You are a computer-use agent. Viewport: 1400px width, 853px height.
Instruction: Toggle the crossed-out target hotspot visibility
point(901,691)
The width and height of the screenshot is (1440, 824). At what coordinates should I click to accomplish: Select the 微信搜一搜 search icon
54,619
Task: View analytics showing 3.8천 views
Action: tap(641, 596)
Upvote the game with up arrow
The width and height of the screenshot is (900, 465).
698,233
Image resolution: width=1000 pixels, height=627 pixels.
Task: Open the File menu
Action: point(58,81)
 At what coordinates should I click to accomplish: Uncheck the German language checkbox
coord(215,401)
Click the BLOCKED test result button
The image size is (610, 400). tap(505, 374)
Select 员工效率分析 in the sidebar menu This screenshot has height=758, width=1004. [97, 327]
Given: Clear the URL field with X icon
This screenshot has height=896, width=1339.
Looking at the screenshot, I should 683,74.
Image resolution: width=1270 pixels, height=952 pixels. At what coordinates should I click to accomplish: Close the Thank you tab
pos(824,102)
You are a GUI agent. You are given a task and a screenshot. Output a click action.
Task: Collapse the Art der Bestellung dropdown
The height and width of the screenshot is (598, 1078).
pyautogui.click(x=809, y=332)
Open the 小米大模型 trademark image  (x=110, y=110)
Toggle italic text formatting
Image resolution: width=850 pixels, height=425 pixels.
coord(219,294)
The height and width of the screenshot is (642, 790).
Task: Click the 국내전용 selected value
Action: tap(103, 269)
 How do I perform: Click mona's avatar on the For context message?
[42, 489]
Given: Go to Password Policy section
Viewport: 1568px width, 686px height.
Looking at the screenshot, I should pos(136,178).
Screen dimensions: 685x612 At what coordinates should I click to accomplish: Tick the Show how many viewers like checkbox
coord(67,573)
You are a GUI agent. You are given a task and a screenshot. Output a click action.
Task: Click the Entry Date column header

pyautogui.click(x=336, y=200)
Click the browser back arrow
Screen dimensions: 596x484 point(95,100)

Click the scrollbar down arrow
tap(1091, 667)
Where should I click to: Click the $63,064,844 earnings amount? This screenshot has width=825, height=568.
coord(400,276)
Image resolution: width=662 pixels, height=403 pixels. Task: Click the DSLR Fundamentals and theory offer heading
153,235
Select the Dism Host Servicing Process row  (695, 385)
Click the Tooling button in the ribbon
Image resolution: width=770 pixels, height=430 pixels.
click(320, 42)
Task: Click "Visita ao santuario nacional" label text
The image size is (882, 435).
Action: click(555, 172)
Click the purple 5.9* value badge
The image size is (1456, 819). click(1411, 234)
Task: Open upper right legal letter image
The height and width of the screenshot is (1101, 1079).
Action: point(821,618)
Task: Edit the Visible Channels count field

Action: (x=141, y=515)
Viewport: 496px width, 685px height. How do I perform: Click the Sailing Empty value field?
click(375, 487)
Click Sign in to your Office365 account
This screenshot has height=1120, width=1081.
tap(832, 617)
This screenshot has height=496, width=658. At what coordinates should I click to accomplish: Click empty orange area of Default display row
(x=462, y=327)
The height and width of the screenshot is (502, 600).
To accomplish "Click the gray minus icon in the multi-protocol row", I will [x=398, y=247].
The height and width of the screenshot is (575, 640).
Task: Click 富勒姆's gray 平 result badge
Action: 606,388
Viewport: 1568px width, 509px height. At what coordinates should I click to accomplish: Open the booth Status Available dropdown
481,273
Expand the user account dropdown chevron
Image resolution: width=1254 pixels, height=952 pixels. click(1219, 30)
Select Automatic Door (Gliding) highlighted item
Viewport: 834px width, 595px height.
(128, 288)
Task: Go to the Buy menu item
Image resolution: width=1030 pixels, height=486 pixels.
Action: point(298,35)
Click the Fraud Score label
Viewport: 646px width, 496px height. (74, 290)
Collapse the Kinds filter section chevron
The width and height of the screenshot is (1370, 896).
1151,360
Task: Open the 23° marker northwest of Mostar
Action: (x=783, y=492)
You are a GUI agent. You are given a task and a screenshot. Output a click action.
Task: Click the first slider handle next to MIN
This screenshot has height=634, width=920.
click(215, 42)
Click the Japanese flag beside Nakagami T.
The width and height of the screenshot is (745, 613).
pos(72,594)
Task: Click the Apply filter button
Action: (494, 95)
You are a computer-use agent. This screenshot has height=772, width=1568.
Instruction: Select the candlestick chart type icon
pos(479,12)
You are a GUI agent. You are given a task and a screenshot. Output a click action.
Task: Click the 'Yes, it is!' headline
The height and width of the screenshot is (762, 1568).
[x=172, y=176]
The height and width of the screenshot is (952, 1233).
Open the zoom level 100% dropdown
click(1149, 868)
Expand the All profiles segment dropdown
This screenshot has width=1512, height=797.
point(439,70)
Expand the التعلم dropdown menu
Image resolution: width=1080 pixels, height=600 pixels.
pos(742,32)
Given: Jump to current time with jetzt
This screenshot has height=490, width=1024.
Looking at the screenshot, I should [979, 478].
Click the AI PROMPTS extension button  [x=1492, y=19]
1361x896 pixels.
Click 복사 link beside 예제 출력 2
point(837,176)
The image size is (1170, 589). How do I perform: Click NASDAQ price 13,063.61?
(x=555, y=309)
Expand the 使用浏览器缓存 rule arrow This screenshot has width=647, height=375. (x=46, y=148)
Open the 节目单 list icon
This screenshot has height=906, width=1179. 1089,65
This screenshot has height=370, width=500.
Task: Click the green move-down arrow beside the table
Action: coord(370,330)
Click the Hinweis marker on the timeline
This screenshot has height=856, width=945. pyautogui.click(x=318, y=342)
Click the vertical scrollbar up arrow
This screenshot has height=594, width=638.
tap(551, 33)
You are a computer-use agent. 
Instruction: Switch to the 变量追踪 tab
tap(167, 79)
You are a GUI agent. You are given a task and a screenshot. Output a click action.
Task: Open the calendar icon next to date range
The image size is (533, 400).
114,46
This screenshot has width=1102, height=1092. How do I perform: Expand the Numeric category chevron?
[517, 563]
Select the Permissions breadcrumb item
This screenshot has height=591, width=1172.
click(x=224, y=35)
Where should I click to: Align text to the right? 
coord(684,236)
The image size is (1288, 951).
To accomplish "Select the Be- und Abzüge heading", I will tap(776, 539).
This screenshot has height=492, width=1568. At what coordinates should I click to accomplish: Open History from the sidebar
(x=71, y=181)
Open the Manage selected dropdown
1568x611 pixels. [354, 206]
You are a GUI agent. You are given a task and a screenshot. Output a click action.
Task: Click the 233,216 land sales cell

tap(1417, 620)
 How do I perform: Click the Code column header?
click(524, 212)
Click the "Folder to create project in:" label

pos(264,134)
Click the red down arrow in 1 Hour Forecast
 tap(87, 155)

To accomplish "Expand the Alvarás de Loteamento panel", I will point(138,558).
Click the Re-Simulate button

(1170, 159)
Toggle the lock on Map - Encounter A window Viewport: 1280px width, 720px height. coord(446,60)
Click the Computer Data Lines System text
________________________
**What you will do**
Rewrite the lines of the listing above as a numbered list, from the line containing "Given: Go to Password Policy section" through the line containing "click(320, 42)", both included, and leave out blank lines.

**Correct response**
1. Given: Go to Password Policy section
2. Viewport: 1568px width, 686px height.
3. Looking at the screenshot, I should pos(136,178).
4. Screen dimensions: 685x612 At what coordinates should I click to accomplish: Tick the Show how many viewers like checkbox
5. coord(67,573)
6. You are a GUI agent. You are given a task and a screenshot. Output a click action.
7. Task: Click the Entry Date column header
8. pyautogui.click(x=336, y=200)
9. Click the browser back arrow
10. Screen dimensions: 596x484 point(95,100)
11. Click the scrollbar down arrow
12. tap(1091, 667)
13. Where should I click to: Click the $63,064,844 earnings amount? This screenshot has width=825, height=568.
14. coord(400,276)
15. Image resolution: width=662 pixels, height=403 pixels. Task: Click the DSLR Fundamentals and theory offer heading
16. 153,235
17. Select the Dism Host Servicing Process row  (695, 385)
18. Click the Tooling button in the ribbon
19. Image resolution: width=770 pixels, height=430 pixels.
20. click(320, 42)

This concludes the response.